Instructions
a) Answer these questions using the forum thread about dental injuries. Mark each answer (i), (ii), or (iii), one per line.
(i) How old was the first writer when a hockey puck struck their teeth?
(ii) What success rate does cestfacile hope to be part of with the implant?
(iii) How many years later does mtaviator say everything is fine?
b) Using the forum thread about dental injuries, decide whether each statement agrees with it. Mark each answer (i), (ii), or (iii), answer yes or no, and quote the words that decide it.
(i) The dentist saved every tooth the first writer knocked out.
(ii) cestfacile had the implant surgery about four months before the final bridge went on.
(iii) mtaviator broke their lower jaw.
c) Reproduce word for word the part of the forum thread about dental injuries that opens with the words containing "Wow, WarBoom, nightmare!" and closes with "latter without *something*.".

Mouth guards arsnt as rare as you think. I wear a mouth guard anytime I am on a dirtbike, quad or mnt bike because when I was 11 I caught a hockey puck with my teeth and spot 4 uppers and 3 lowers onto the ice. And excellent dentist was able to reinsert and save all but one of my top front teeth where he put in an implant. And since then it has broken or degraded 4 times and just recently the bone degraded to such a point they had to remove the entire implant, seed it with cadaver bone, and let it heal. And in the meantime I don't have a front tooth until February and half to wear a retainer like device with a fake tooth on it lol. So I wear a mouth guard to protect about $50k of dental work over 13 years.


----------



## cestfacile (Dec 17, 2011)

Wow, WarBoom, nightmare! That's amazing they managed to save all of those teeth - unfortunately the two I avulsed were lost to the road as nobody thought to try and find them (there was a lot of blood and screaming, which is probably why!). 

That's bad news about the implant breaking/degrading - I am crossing my fingers that I'll be one of the 95% success rate and be able to keep it for life, I don't even want to think about the prospect of it not working...

osmarandsara - Haha, but that is kind of peace of mind, because your teeth were okay! Bad luck on the leg, hope it's all fixed now? I'll definitely be getting a guard - pre accident I swam, cycled, did yoga and played football, and I definitely don't want to risk doing the latter without *something*.

electrik - Ha, it is a bit! Coming to terms with it is definitely tough, I was a complete emotional wreck before Christmas! I feel like I'm starting to get there, but how I'll feel when I get back on the bike is another matter. I've asked a friend to come over and ride with me the first time to help with any shakiness. My mother would like me to never ride again, I suspect, but I do love it so, and I don't think I'll ever have that kind of accident again...


----------



## mtaviator (Dec 11, 2011)

I broke the bottom half of my two front top teeth off (and broke my upper jaw) falling off a bmx bike as a young teenager. Ended up with root canals and crowns. 25 years later, and it's all good. 

Good luck.


----------



## cestfacile (Dec 17, 2011)

Thought I'd post again as I've just (this afternoon!) had the final bridge put on my implants (had the surgery about 4 months ago, which was awfully painful, but had to be done!). I've also had a root canal and some white filling done on the chipped and broken teeth. Gums are pretty sore at present but I am reliably assured they'll settle down. Although obviously I'd rather have my old teeth (sob) back, I have had amazing dentists helping me along the way and I think they've done a really good job.

Data extract
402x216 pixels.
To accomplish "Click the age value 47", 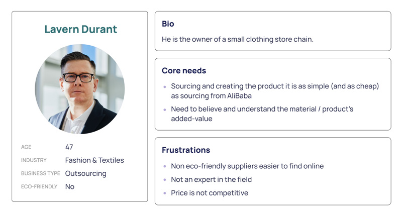I will tap(69, 147).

Task responses
a)
(i) 11
(ii) 95%
(iii) 25 years

b)
(i) No: "was able to reinsert and save all but one of my top front teeth"
(ii) Yes: "had the surgery about 4 months ago"
(iii) No: "broke my upper jaw"

c)
Wow, WarBoom, nightmare! That's amazing they managed to save all of those teeth - unfortunately the two I avulsed were lost to the road as nobody thought to try and find them (there was a lot of blood and screaming, which is probably why!). 

That's bad news about the implant breaking/degrading - I am crossing my fingers that I'll be one of the 95% success rate and be able to keep it for life, I don't even want to think about the prospect of it not working...

osmarandsara - Haha, but that is kind of peace of mind, because your teeth were okay! Bad luck on the leg, hope it's all fixed now? I'll definitely be getting a guard - pre accident I swam, cycled, did yoga and played football, and I definitely don't want to risk doing the latter without *something*.